Sebastian Seung asks the room at TEDGlobal whether they are more than their genes. After all, genes seem like they have awesome power. They control our appearance and our vulnerability to diseases. But we think we’re more than our genes. He urges us to cheer “I am more than my genes”.
Okay, so what are we. He offers, “I am my connectome”.
We’ve only produced one connectome – that of the nematode C. elegans. It took twelve years to painstakingly map 7000 connections between a couple hundred neurons. The human connectome – a map of every connection between every neuron – contains more than a million times as much info as the human genome.
It’s possible that our memories are stored in the connectome, and possible that our personalit and intellect is as well. We don’t know if we are our connectomes because we don’t have the technology to test it.
How do you make a connectome? Take thin slices of a mouse brain, assemble them into a 3D models to see a neuronal structure and begin coloring them, so each neuron is a different color. You can start to see the intersection of two neurons – a synapse – where neurons can transfer neurotransmitters. Basically, this process is turning a stack of neurons into a giant coloring book.
Seung shows us a silly self-help book titled, “Guys are waffles, Girls are spaghetti.” Whether or not the thesis of the book – that men’s emotions are compartmentalized, while women’s are connected to all aspects of life – he tells us that “everyone’s brains are like spaghetti. Actually, finely branching capellini.” Everything touches everything else – not quite, but enough to make the problem of mapping the connectome deeply overwhelming.
The hope is that with microscopes and huge supercomputers, we can assemble and explore a vast human connectome. But this would be one of the greatest technological challenges of all time. For now, scientists are hoping just to find partial connectomes of tiny chunks of mouse brains.
The brain is constantly changing, Seung tells us. Synapses can be created and eliminated, and can grow larger and smaller. To a certain extent, they’re programmed by your genes. But neural activity can also cause connections to change – your experiences change your connectome. Each connectome is unique – it’s where nature meets nurture, how identical twins can end up very different people.

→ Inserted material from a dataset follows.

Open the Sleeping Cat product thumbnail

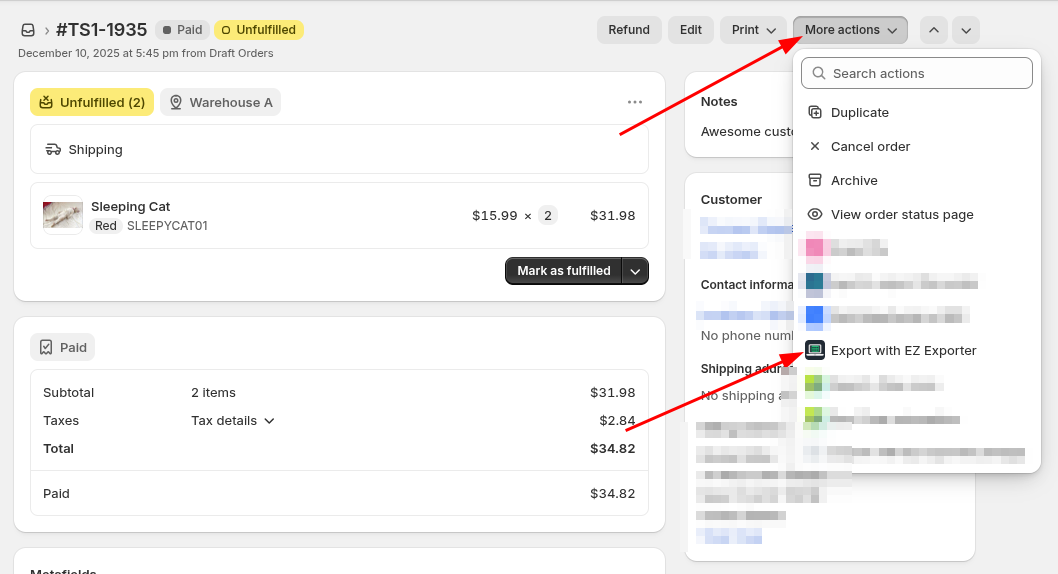pos(63,215)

Neural activity is constantly changing – it’s like the water of a stream. The connections of the neural network are like the streambed, determining where it flows. But over timestreambed is changed, by the flow of the water, just as the structure of the brain could be changed by thought.
Seung offers a challenge to “prophets” who promise us immortality through cryonics, spending $100,000 to have your brain stored in liquid nitrogen. Should we laugh at these guys? “I don’t know,” he tells us, “let’s test scienticially.” Let’s get a frozen brain and try to obtain the connectome. If we cannot get it, we might resurrect the body, but we cannot ressurect the mind.